PROBLEM: Using the entries that follow, please report how many lines contain the word "floppy", with no other words.

::::::

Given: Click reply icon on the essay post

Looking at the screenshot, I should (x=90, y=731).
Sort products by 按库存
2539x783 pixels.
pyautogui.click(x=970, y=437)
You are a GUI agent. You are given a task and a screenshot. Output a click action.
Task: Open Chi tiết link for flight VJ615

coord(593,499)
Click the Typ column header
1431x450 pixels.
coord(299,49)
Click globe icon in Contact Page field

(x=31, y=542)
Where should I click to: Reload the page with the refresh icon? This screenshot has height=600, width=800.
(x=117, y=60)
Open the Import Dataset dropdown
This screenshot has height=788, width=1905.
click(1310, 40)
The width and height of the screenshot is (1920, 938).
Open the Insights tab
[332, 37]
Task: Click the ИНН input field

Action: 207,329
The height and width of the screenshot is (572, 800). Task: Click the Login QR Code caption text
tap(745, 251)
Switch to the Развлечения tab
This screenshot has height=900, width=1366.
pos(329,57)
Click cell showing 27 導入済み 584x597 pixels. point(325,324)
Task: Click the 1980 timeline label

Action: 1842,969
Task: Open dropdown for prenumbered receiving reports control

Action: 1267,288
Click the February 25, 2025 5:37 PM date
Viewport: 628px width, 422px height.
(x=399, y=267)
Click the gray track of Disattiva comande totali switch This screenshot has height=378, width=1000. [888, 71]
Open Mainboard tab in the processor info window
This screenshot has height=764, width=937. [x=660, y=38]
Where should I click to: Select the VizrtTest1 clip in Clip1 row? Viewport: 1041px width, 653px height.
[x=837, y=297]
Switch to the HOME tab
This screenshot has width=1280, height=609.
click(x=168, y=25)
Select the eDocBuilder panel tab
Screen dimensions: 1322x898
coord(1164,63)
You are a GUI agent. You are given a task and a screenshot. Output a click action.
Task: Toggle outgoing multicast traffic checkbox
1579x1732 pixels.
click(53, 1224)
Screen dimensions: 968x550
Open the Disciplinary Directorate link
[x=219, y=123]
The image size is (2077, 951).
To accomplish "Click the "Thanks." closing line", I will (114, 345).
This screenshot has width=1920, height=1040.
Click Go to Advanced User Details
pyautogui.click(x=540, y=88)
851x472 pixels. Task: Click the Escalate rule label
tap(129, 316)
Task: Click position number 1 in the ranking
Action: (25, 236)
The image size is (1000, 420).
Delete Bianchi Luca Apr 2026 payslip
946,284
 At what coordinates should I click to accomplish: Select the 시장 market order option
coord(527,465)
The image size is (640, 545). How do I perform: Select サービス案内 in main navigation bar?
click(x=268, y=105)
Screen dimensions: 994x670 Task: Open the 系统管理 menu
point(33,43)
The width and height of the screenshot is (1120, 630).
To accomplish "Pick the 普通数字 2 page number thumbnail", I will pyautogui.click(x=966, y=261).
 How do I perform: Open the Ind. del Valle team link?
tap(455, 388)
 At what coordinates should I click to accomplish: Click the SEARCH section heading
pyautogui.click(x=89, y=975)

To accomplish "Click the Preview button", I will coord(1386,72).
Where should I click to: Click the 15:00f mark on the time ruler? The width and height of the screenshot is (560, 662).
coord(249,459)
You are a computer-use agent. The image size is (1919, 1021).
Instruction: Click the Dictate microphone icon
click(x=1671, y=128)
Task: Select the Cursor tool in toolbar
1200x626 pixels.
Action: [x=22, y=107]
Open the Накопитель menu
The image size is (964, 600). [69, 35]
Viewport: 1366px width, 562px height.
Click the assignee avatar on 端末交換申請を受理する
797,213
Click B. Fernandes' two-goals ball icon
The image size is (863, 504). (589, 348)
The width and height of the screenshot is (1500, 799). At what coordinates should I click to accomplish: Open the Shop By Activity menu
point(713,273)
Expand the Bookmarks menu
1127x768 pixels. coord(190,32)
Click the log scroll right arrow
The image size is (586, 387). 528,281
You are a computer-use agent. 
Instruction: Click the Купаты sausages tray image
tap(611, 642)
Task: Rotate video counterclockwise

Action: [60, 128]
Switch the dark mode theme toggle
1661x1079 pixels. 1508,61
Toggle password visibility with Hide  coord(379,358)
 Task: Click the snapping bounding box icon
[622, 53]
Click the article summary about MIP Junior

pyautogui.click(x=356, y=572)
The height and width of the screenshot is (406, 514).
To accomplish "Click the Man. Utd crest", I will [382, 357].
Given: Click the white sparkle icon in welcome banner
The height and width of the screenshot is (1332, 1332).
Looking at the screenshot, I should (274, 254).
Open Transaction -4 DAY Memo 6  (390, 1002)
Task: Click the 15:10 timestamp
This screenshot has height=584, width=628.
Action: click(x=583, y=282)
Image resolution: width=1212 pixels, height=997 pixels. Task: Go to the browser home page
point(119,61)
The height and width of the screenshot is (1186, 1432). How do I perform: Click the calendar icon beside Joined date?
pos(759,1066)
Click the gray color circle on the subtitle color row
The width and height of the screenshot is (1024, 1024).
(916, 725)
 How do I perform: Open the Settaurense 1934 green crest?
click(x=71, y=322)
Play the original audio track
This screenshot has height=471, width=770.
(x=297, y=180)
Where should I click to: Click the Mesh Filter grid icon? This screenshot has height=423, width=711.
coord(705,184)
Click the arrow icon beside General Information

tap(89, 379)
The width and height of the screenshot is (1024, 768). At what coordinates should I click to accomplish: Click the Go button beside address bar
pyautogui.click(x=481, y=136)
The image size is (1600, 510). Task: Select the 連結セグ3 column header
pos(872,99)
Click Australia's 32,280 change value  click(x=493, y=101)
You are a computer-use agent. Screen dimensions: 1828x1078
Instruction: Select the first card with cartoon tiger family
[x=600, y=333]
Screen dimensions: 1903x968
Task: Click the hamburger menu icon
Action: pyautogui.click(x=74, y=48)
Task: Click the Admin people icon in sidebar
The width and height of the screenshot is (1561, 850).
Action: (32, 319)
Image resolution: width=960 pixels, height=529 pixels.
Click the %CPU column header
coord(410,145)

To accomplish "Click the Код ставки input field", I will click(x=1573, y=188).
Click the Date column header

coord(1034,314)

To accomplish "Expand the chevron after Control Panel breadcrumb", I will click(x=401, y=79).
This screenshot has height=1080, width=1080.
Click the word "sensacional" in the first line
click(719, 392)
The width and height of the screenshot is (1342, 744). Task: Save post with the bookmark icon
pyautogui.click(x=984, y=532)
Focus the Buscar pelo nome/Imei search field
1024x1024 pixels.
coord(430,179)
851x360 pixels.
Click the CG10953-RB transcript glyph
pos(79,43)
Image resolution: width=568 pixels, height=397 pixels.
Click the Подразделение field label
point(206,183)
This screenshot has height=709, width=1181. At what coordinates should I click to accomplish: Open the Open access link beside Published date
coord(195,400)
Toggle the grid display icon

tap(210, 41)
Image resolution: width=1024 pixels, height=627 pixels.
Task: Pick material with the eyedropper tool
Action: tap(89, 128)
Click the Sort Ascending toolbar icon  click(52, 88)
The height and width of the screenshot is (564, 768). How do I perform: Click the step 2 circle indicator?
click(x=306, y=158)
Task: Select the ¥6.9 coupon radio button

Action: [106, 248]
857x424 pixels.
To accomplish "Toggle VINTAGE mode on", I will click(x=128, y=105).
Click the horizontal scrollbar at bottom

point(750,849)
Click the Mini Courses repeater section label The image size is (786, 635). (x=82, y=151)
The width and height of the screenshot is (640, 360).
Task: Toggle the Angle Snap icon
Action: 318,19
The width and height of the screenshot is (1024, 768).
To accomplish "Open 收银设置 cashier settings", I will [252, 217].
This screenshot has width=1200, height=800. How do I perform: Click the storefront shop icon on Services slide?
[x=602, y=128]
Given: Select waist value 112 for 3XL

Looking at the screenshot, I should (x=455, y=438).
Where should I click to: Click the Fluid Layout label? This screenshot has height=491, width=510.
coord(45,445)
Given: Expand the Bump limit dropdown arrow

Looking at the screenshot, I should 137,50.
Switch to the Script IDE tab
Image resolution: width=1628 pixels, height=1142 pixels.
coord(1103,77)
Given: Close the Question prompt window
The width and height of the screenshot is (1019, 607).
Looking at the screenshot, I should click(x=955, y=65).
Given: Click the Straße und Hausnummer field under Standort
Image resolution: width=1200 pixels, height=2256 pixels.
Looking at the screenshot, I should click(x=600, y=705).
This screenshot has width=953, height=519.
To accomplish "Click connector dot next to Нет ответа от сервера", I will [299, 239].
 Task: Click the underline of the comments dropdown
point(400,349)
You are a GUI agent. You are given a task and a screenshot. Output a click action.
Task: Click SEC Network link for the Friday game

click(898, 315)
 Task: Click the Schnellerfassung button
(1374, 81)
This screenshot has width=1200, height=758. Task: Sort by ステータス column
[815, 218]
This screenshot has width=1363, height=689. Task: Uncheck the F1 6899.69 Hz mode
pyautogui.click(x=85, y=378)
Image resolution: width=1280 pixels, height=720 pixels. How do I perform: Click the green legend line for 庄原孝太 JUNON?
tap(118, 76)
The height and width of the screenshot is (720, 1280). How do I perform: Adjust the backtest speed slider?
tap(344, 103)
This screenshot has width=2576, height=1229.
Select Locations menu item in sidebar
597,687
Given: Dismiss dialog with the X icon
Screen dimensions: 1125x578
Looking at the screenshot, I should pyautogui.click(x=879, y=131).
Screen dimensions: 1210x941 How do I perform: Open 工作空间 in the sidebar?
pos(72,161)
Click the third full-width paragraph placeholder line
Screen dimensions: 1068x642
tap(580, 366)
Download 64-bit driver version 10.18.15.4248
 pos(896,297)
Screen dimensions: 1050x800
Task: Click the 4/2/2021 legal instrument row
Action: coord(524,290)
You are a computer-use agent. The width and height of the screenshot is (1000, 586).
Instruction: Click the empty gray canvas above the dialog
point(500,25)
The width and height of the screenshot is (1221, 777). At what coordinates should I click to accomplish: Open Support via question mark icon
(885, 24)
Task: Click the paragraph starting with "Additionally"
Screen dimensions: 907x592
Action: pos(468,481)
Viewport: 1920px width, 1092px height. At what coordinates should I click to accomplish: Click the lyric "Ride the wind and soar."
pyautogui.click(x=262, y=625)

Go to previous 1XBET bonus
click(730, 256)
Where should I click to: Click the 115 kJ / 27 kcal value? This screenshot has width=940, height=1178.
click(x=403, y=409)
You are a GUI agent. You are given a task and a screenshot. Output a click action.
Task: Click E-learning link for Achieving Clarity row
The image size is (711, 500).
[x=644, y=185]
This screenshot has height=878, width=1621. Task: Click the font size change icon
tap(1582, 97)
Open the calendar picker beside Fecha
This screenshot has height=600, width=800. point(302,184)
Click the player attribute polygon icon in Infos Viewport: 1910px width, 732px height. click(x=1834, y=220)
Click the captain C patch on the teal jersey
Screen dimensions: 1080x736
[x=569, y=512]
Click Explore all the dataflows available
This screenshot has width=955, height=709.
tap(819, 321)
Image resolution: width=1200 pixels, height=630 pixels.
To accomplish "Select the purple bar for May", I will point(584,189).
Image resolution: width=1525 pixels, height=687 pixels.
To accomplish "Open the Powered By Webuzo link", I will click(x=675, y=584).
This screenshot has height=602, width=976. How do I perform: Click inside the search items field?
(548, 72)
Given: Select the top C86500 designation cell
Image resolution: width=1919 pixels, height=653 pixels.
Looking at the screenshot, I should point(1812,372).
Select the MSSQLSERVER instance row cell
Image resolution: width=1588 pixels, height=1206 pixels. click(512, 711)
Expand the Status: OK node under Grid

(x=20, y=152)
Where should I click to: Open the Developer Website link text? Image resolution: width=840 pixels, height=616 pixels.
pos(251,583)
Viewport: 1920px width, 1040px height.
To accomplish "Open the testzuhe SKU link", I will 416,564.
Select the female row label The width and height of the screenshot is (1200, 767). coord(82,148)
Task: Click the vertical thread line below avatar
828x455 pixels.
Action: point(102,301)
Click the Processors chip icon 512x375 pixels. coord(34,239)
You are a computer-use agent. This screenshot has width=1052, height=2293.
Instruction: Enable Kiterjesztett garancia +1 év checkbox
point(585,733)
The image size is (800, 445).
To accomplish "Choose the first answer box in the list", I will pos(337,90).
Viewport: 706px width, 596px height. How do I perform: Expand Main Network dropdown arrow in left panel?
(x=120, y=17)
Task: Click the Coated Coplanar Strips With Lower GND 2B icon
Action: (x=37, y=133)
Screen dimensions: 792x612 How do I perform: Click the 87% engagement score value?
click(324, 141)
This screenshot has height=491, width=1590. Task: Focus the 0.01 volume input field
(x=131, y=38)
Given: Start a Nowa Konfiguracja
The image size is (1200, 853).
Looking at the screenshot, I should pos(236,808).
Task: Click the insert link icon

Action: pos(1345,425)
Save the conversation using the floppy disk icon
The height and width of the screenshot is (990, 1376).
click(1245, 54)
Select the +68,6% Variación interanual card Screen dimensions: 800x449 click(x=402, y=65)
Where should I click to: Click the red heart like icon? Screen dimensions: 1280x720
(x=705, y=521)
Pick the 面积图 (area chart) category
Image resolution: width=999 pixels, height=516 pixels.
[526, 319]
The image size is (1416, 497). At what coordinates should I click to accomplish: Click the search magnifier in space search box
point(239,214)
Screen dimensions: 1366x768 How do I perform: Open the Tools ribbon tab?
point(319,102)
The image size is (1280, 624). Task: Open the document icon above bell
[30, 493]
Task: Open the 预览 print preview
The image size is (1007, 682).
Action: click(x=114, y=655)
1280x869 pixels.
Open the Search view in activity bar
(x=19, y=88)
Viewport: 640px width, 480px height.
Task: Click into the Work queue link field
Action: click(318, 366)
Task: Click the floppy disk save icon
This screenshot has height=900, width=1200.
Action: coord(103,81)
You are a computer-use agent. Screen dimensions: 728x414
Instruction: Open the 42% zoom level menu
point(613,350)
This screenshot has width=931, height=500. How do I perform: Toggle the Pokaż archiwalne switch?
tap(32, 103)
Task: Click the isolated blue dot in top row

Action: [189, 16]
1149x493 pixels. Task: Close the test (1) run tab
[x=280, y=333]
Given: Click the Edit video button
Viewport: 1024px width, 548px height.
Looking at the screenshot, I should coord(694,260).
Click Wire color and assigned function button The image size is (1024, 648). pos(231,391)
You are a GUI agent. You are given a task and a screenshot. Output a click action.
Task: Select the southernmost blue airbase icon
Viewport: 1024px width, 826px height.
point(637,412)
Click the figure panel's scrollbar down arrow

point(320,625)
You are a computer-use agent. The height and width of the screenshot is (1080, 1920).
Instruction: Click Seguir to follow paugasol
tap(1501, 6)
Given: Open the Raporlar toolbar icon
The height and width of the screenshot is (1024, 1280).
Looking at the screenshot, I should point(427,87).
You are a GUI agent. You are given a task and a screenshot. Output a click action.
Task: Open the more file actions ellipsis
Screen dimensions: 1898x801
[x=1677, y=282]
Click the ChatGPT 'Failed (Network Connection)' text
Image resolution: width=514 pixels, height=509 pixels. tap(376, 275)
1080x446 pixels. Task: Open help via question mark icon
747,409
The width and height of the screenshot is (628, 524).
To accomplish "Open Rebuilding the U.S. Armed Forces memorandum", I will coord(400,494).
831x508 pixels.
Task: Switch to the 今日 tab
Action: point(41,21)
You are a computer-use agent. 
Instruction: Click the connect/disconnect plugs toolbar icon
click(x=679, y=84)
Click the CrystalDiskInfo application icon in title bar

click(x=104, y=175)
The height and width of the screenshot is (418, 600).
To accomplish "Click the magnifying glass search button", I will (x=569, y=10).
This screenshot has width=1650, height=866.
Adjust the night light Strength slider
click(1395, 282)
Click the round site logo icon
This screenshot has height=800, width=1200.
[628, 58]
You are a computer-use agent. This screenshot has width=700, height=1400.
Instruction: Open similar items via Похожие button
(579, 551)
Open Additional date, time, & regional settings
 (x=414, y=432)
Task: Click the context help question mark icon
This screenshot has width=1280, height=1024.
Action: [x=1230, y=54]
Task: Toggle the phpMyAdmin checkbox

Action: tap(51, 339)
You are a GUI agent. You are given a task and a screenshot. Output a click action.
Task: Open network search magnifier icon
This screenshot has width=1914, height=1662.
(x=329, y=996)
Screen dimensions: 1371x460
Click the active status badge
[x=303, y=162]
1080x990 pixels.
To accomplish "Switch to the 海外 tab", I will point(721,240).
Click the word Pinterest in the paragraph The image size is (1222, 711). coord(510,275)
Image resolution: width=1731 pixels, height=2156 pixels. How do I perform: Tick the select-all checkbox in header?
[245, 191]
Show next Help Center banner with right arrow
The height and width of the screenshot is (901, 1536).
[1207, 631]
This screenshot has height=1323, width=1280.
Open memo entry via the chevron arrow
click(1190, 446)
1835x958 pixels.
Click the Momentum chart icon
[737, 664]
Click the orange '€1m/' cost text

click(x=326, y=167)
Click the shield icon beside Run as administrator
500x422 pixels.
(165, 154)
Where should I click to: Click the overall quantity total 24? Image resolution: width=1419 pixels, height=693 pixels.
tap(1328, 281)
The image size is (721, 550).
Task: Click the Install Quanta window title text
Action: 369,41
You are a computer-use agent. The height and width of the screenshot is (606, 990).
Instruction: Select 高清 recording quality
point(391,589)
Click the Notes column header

::::::

WRITTEN REPLY: 2